Raising Explicit Events in the Postlude

Explicit events are raised in the rule postlude with a raise statement. You can raise events from a postlude like so:

raise <domain> event <expr> [for <expr>] [attributes <expr>]

The event name is given by the <expr>. The expression is evaluated and the resulting string is used as the event name.

Because the event name is an expression, you must use a string rather than using a bare word.

If you want to raise an event on a schedule, please refer to the schedule documentation.

Attributes Clause

The attributes clause allows the developer to add event attributes to the event. The expression that follows the attributes key word must evaluate to a map. The keys and values in the map will be used as event attributes. This is particularly useful when you want to pass through all, or most, of the attributes that the current rule received:

raise some_domain event "foo" attributes event:attrs

This raises the event some_domain:foo with all of the attributes that were passed into the enclosing rule.

What Rulesets See an Explicit Event?

You can control which rulesets see an explicit event using the optional for clause. 

The for clause is followed by an expression that is evaluated to determine which rule sets should see the event. The result must be a string, giving the target ruleset ID or an array of target rulesets. At the moment, the system will use the version of the current ruleset.

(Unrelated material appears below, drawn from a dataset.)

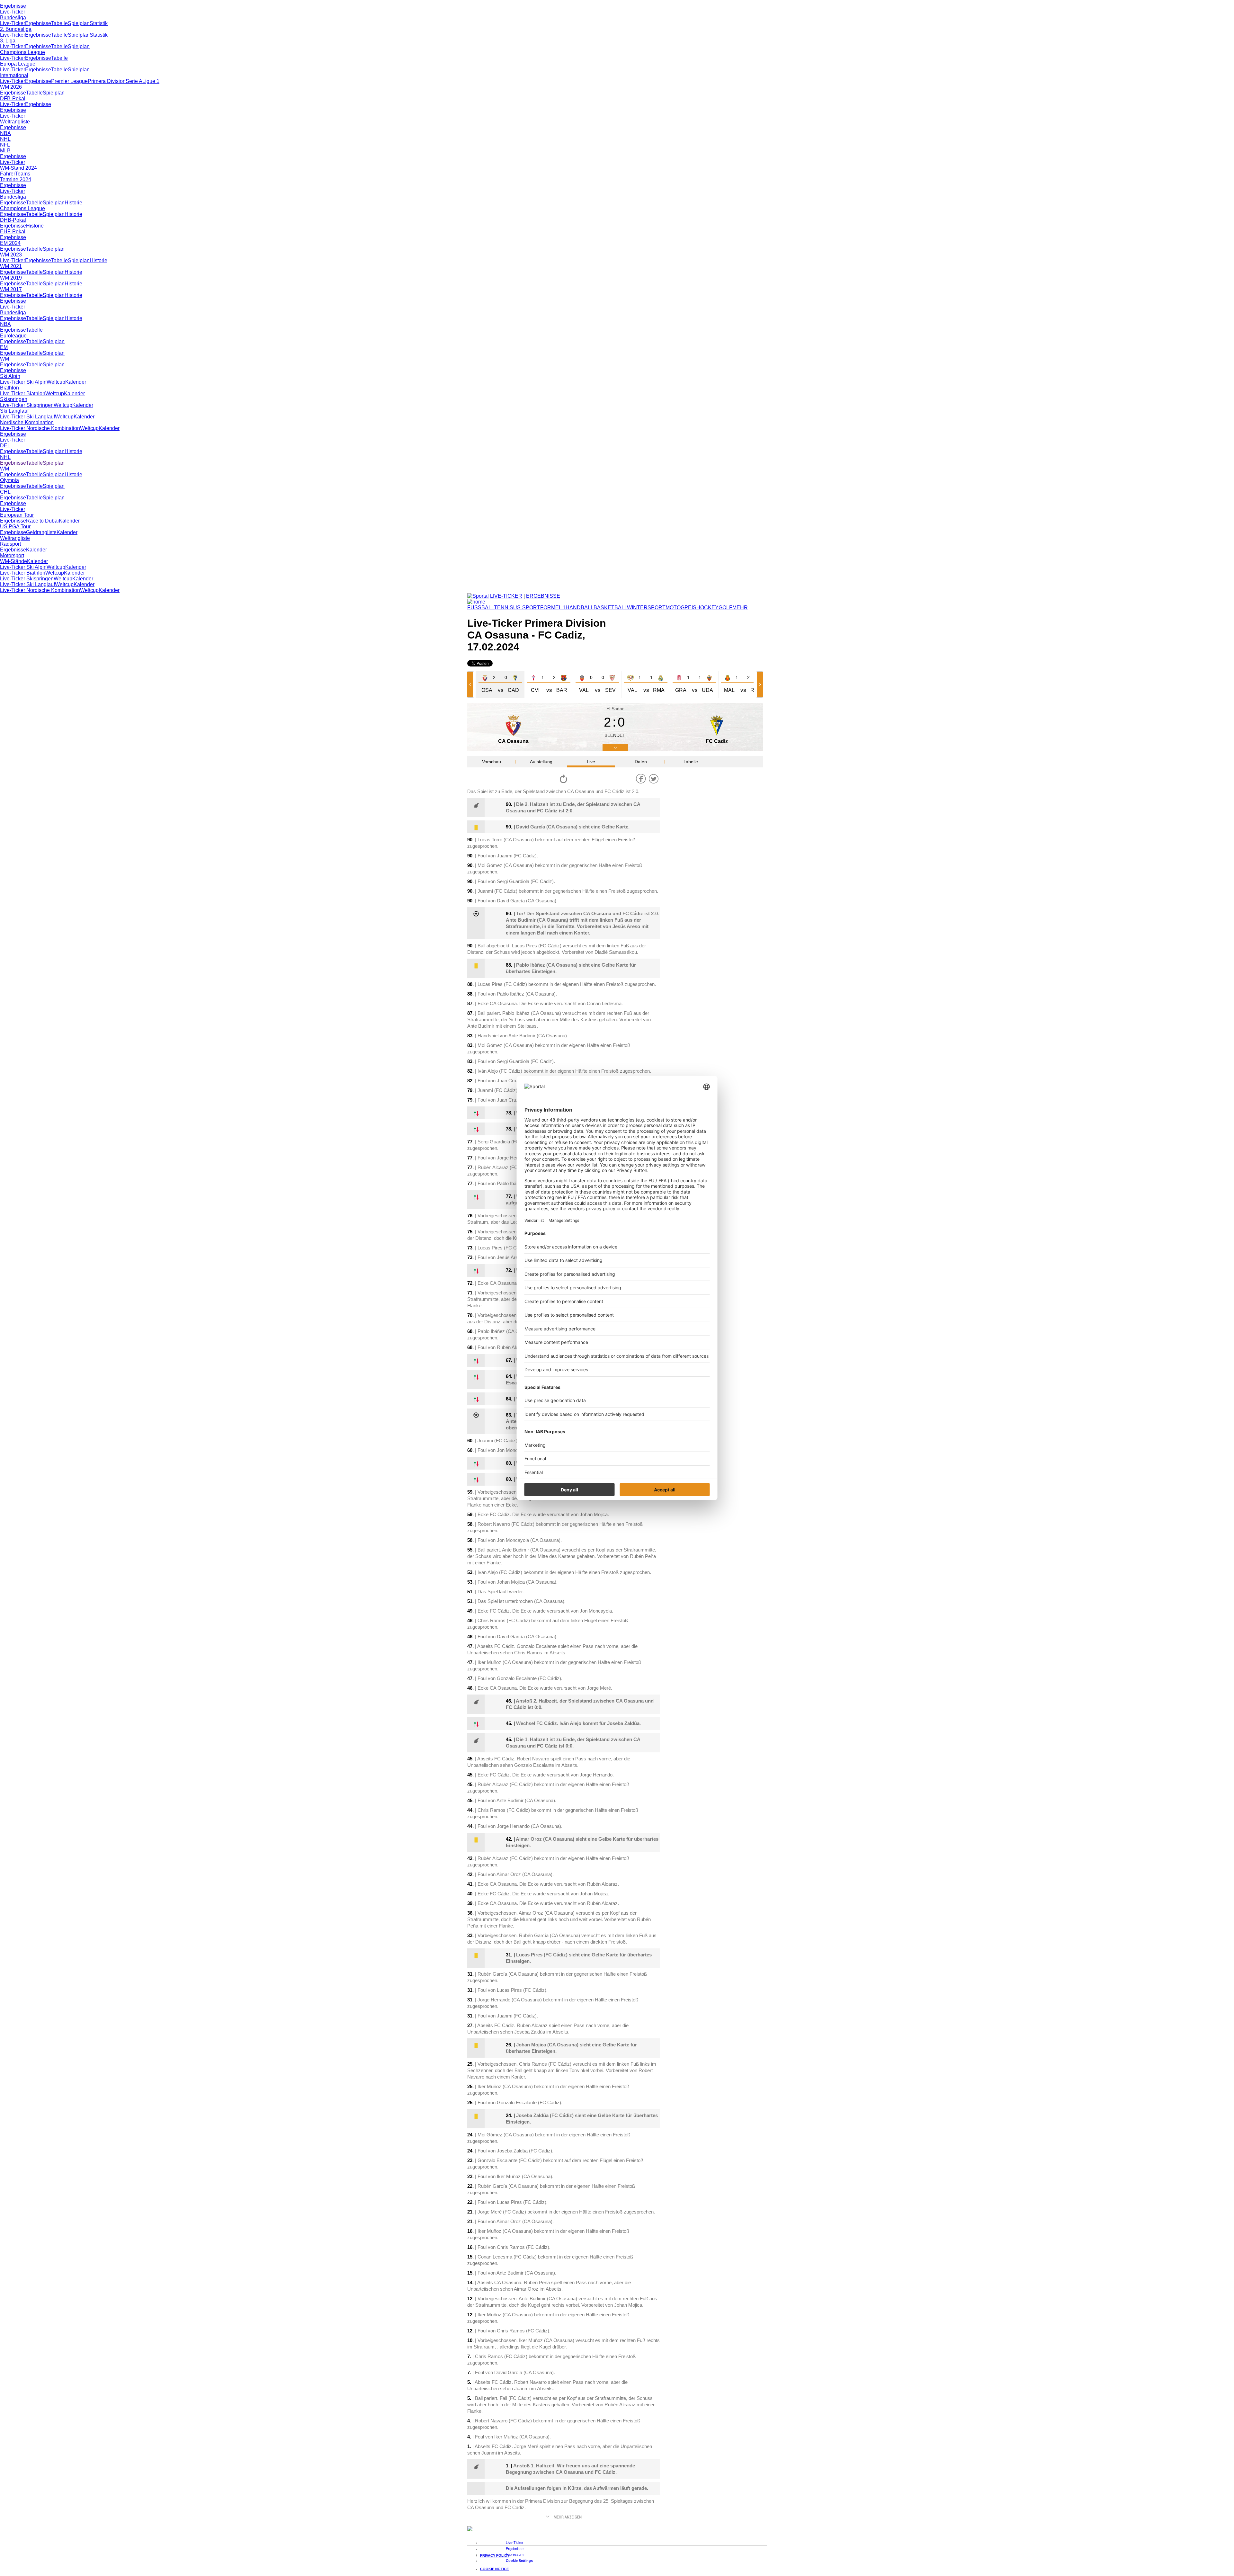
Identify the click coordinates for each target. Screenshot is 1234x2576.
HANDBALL (580, 607)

In the Sky Event API, explicit events will be raised to any ruleset that an entity has installed unless a for clause is present. You can specify the current ruleset using meta:rid from the meta library.

Like any other postlude statement, explicit events can be guarded:

raise explicit event "foo" attributes { "a" : "hello", "b" : 4 + x } if (flipper == "two");

The event in the preceding example will only be raised if the variable flipper has the value "two".

Explicit events allow KRL programmers to chain rules together. Rule chaining is good for modularization, error handling, preprocessing, and abstraction.